Is A Home Among The Gum Trees No Longer The Australian Dream?

As the fires continue to burn throughout our southern states I can’t help but feel somewhat powerless to the destruction and senseless loss of property and life, at catastrophic levels.

It’s our animals that have suffered the greatest loss and being an animal lover myself, I’ve resorted to unfollow the posts on my facebook feed that reek of the devastation.

It’s just too unbearable to see.


Who would have ever thought in our lifetime, our beautiful country would face such a terrible natural disaster?

Maybe the climate activists perhaps?

My own father is one of them and for years now I have sat across the kitchen table from him, listening to the rants about how the government and media are corrupt, and how corporate entities are putting profits above a sustainable future, free from the effects of an altered climate.


Is he right?


Well, some would wholeheartedly agree, and others would think he’s mad, just like the rest of those Stop Adani folk.

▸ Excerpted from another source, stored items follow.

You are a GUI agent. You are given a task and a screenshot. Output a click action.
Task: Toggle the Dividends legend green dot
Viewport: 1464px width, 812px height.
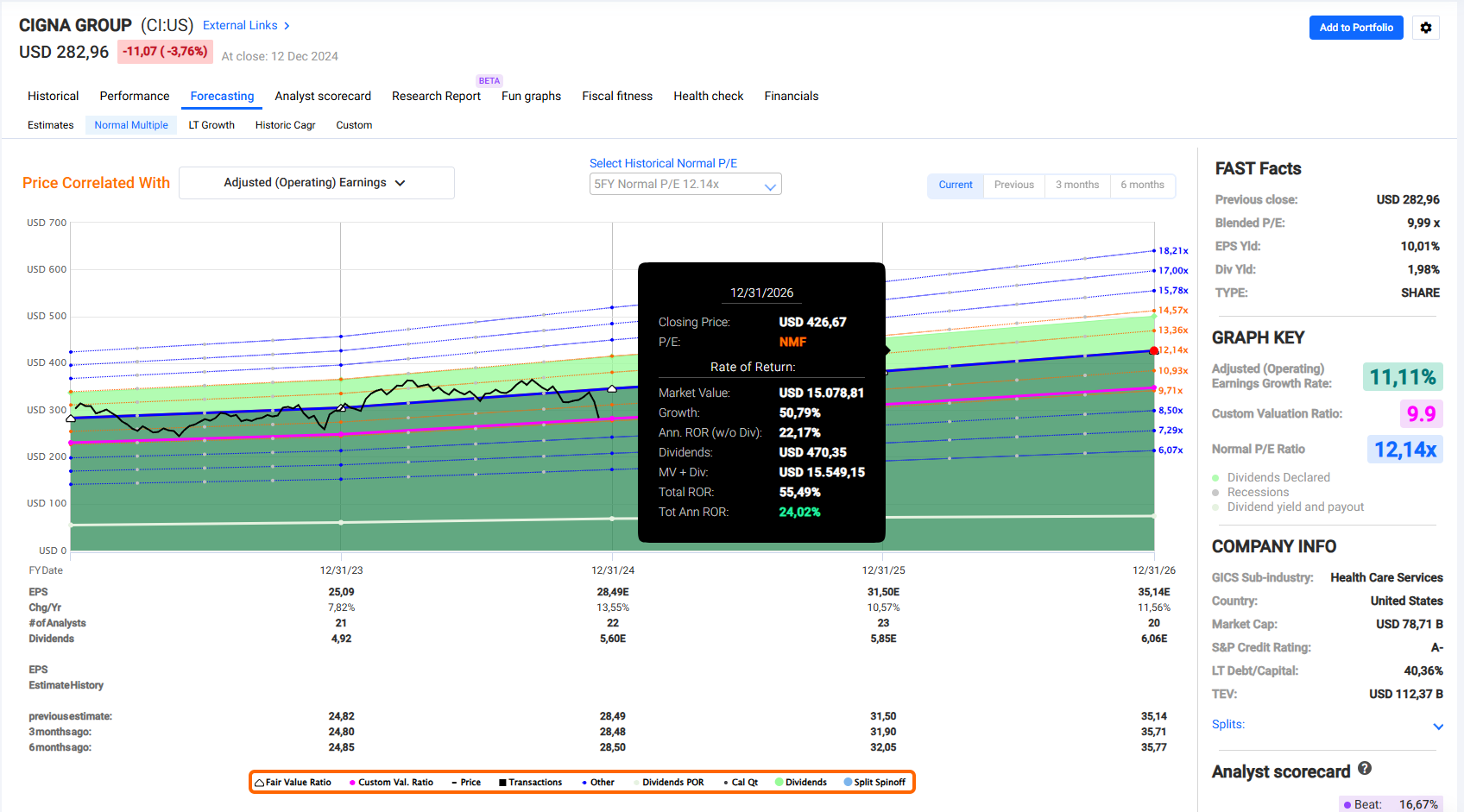tap(779, 783)
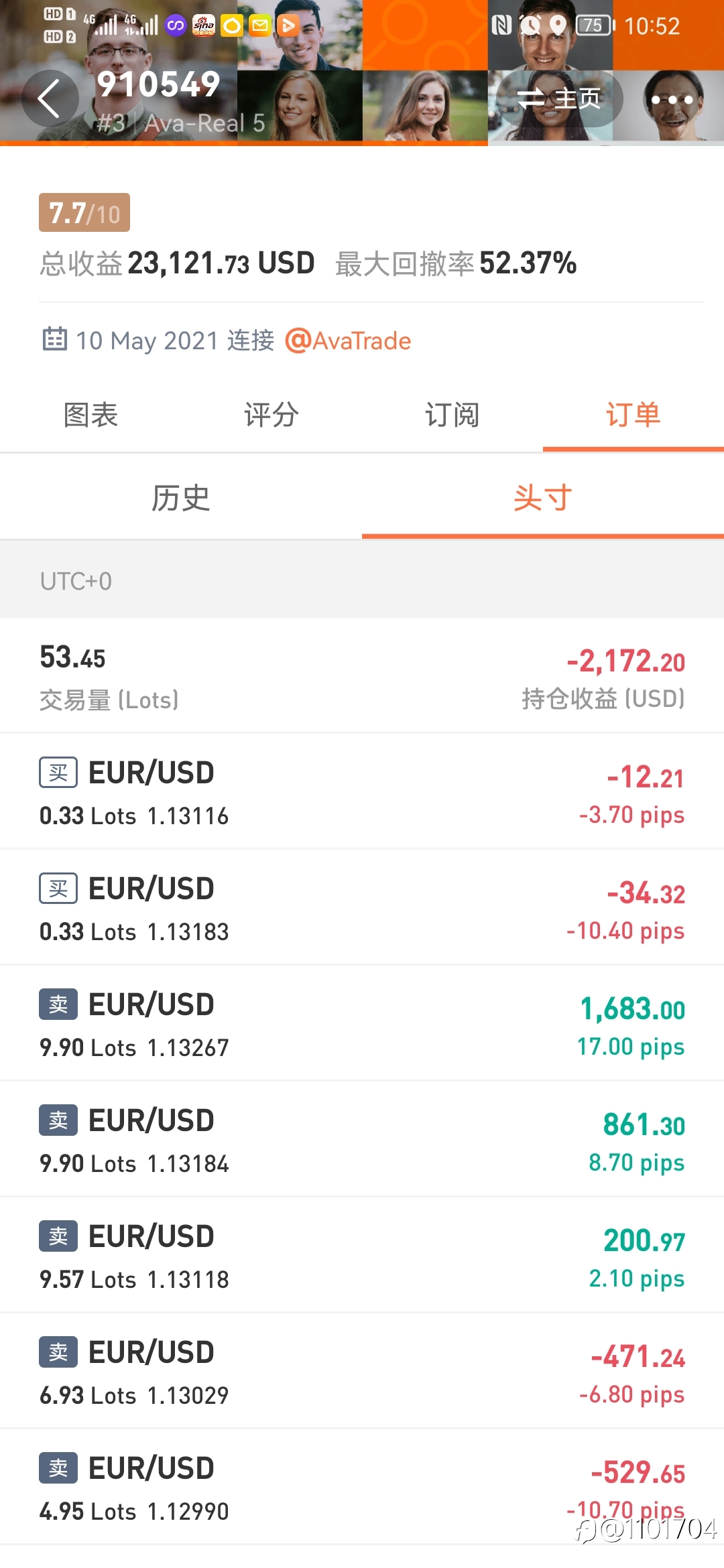Open the buy order at 1.13183
Image resolution: width=724 pixels, height=1568 pixels.
[x=362, y=907]
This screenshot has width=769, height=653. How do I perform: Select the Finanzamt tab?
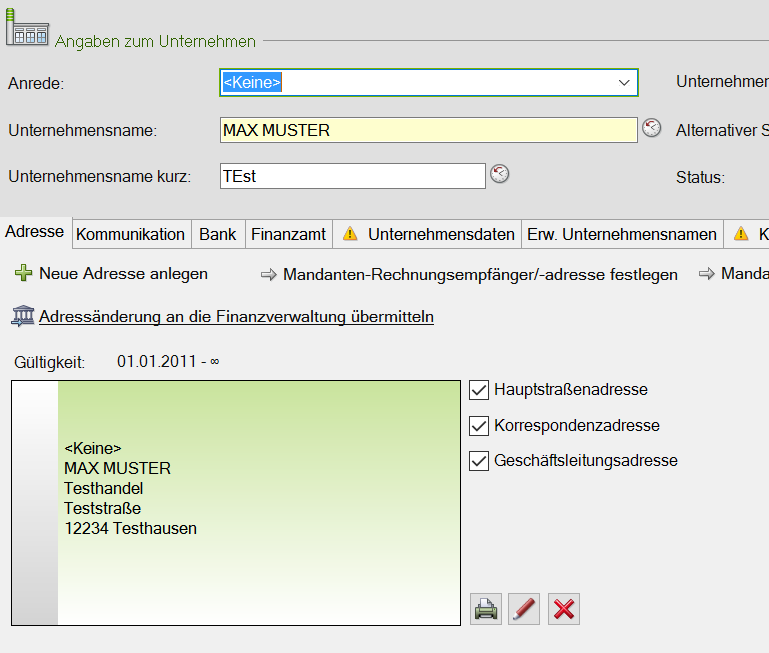[288, 234]
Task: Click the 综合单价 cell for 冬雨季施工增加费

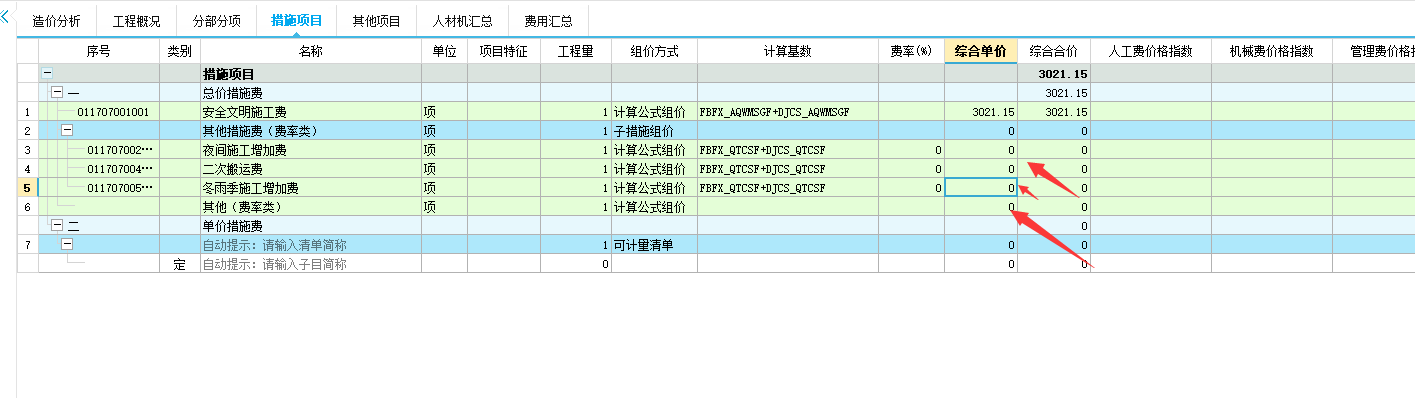Action: (981, 188)
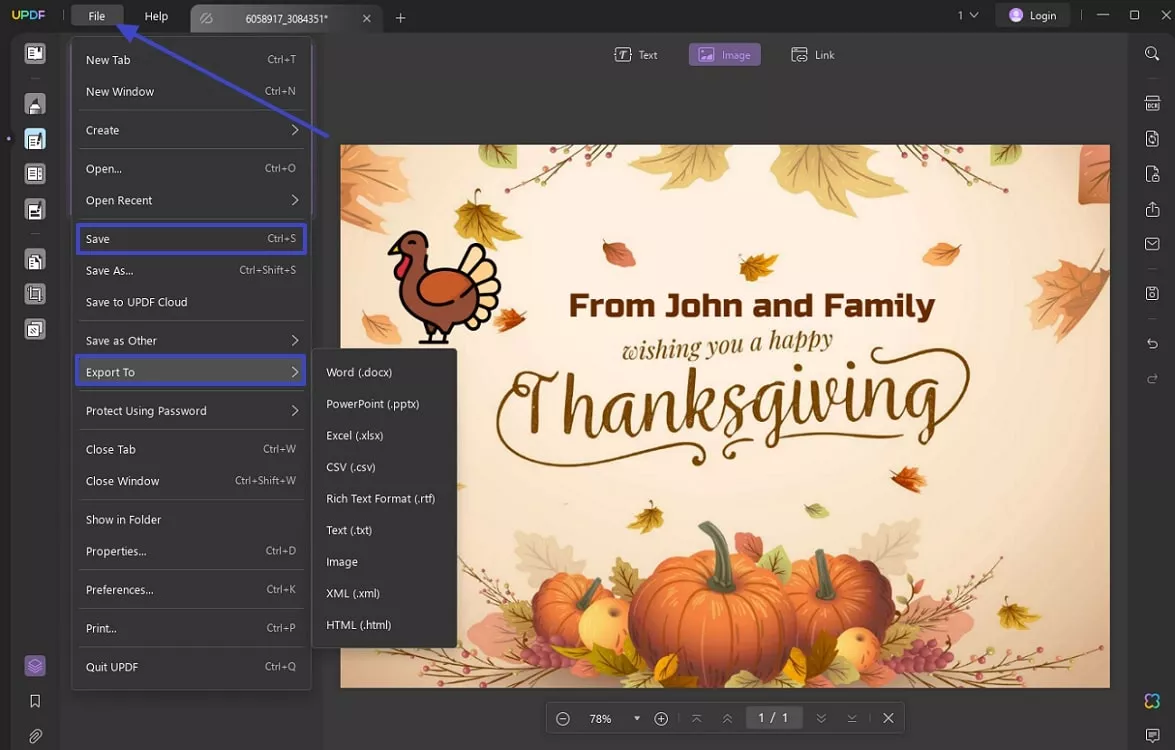Click the layers icon in left sidebar

(x=35, y=665)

But what is interesting about this bushfire disaster that is currently unfolding is how the Australian public will view issues such as climate change moving forward.

When the ash settles, will we awake to a new and growing army of climate activists?

As an independent Buyer’s Agent, I always like to keep an open mind to all of this, because let’s be honest, whether you believe in the whole climate change thing or not, people are beginning to make big life decisions based on what they think to be happening in the world.


One of these that impacts my daily work as a Brisbane Buyer’s Agent is how people are beginning to view property in certain areas.


I recently inspected a beautiful home in the hills for some clients who are relocating from Sydney. We came very close to bidding at auction on this property, but after much thought and consideration, the wife called me to say she had done a 180 on the home.


Sure, she loved it. They both loved it. BUT, the dealbreaker was that it was directly beside acres of wild scrub and bushland.

She couldn’t move past the fact that her home could be up in smoke in a few years time.

Now, this might sound a little extreme, but I completely understood where she was coming from.

As a young mother to two children and looking to set up nest for the long term in Brisbane, buying a property so close to the bush was just too much of a threat.

The anxiety was just something she wasn’t prepared to live with, and so we moved on to the next.

Now this is just one example I can share with you, but there are others.

I’ve had buyers snub properties that are in low laying flood impacted areas, and I’ve had clients tell me they would never buy an oceanfront home unless it was high on a hill.

“In a few years time, we’ll be underwater”, was one remark from a Melbourne based client I worked with.

And so all of this leads me to believe that yes, people are now basing their property decisions around what they think will happen as a result of a changing climate.

Whether they believe in the science or not, they’re just not taking the risk.

So tell me, would YOU buy a home at sea-level or next to bushland?